- [YOUR OBJECTIVE]:
Aside from the pictures, copy the listing exactly.

________

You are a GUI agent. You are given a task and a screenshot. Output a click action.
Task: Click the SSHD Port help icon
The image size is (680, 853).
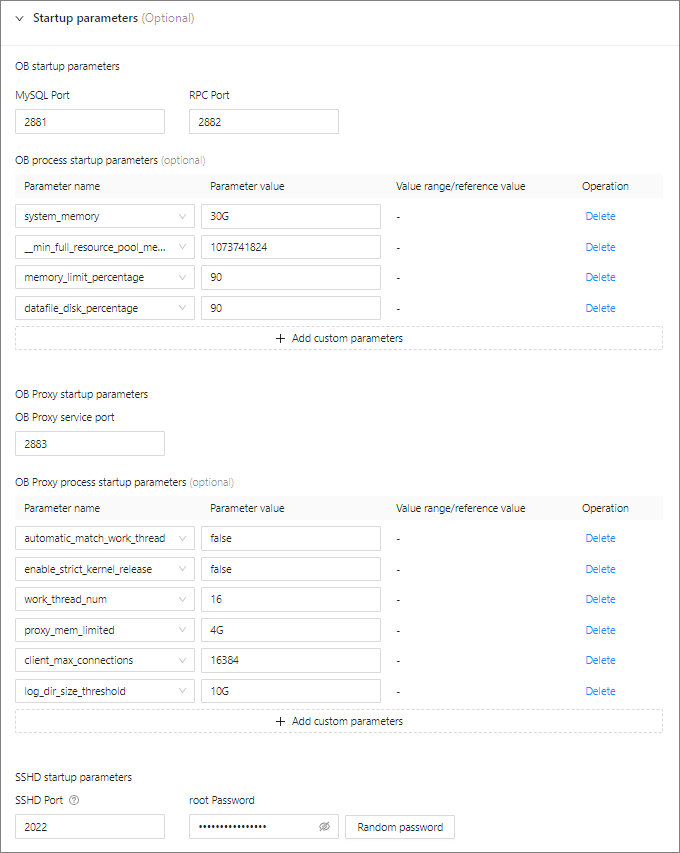pos(75,800)
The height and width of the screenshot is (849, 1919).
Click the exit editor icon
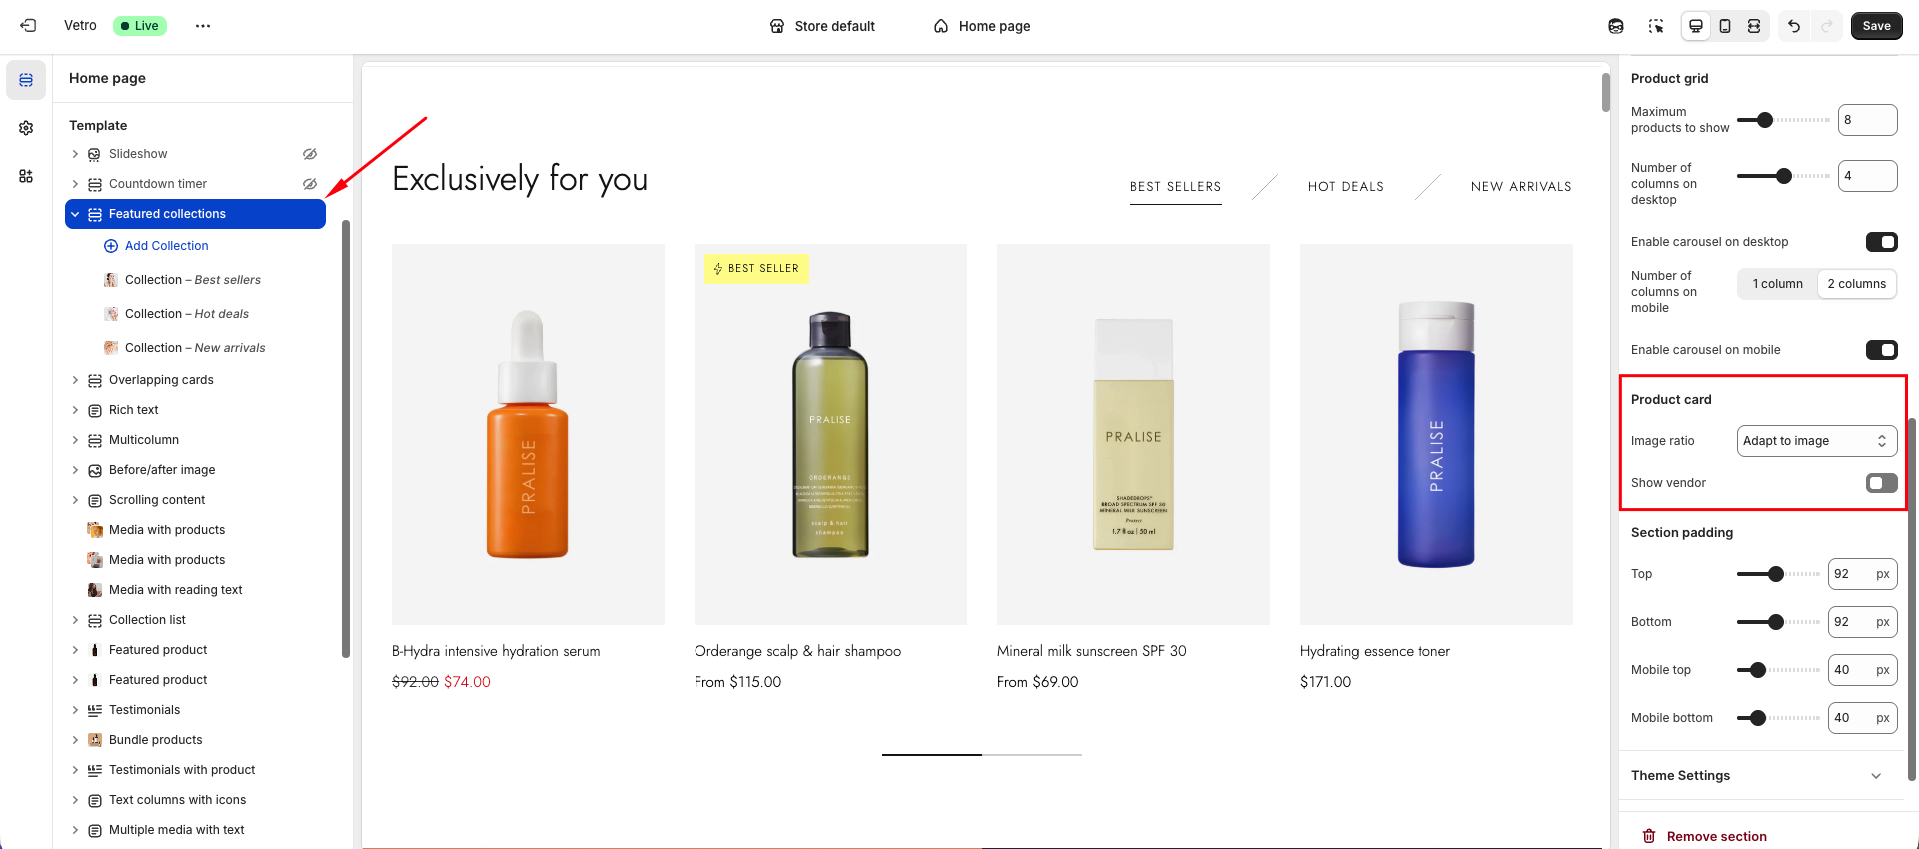(28, 26)
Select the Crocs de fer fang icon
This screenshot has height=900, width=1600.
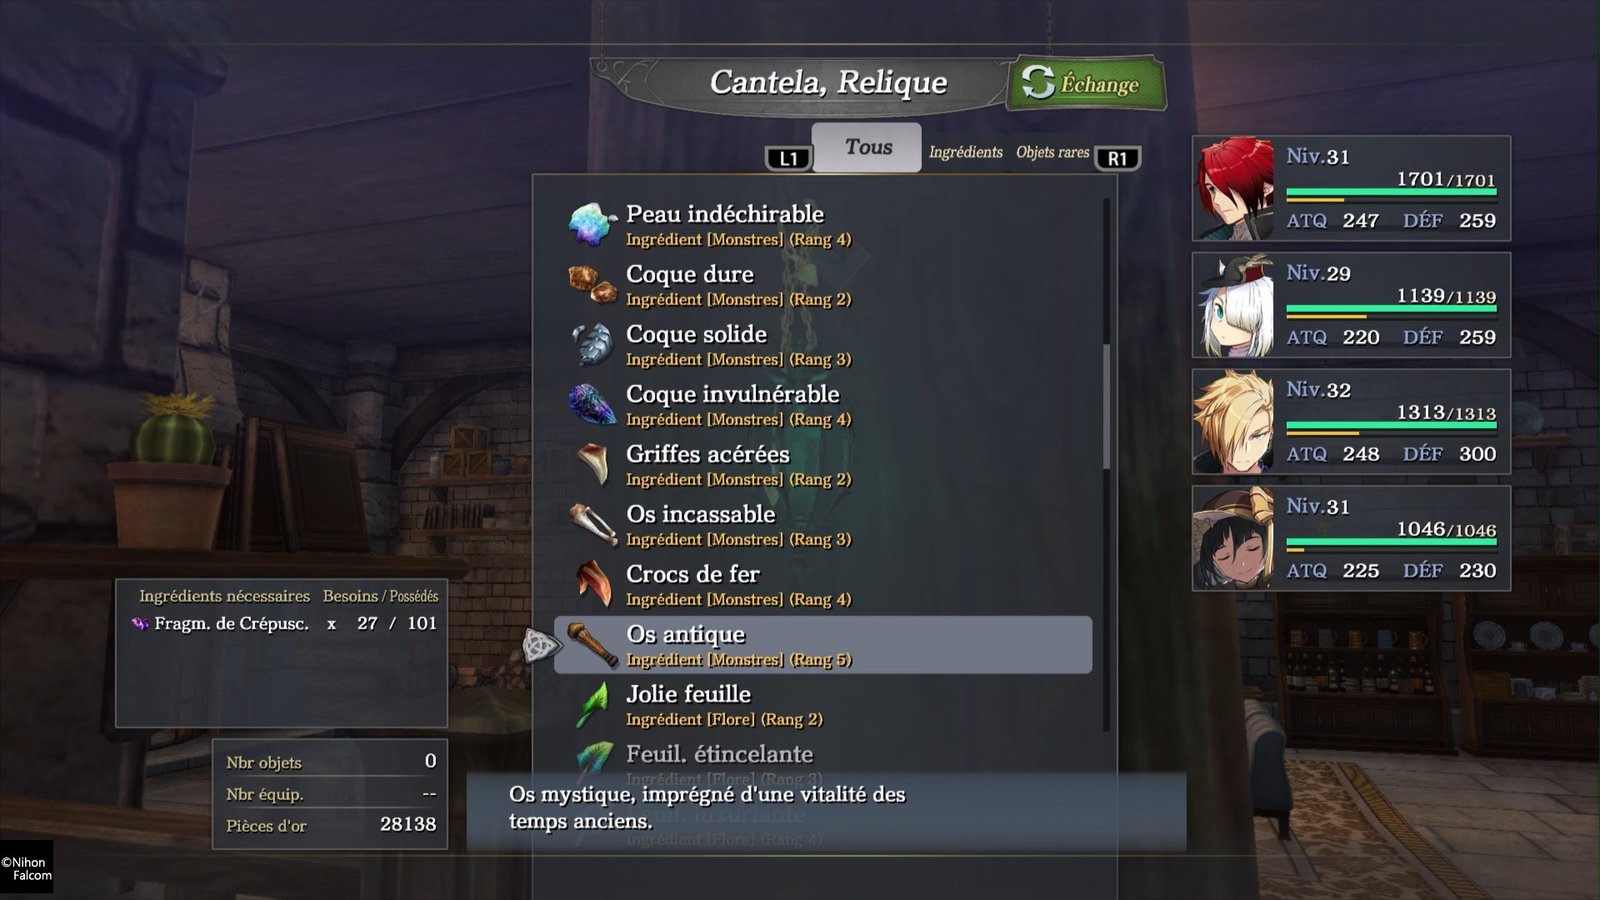point(594,584)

________

- [YOUR RESPONSE]:
You are a GUI agent. You are given a task and a screenshot. Output a click action.
Task: Click the SSHD Port help icon
The image size is (680, 853).
pos(75,800)
The height and width of the screenshot is (849, 1919).
Click the exit editor icon
(28, 26)
Select the Crocs de fer fang icon
This screenshot has height=900, width=1600.
point(594,584)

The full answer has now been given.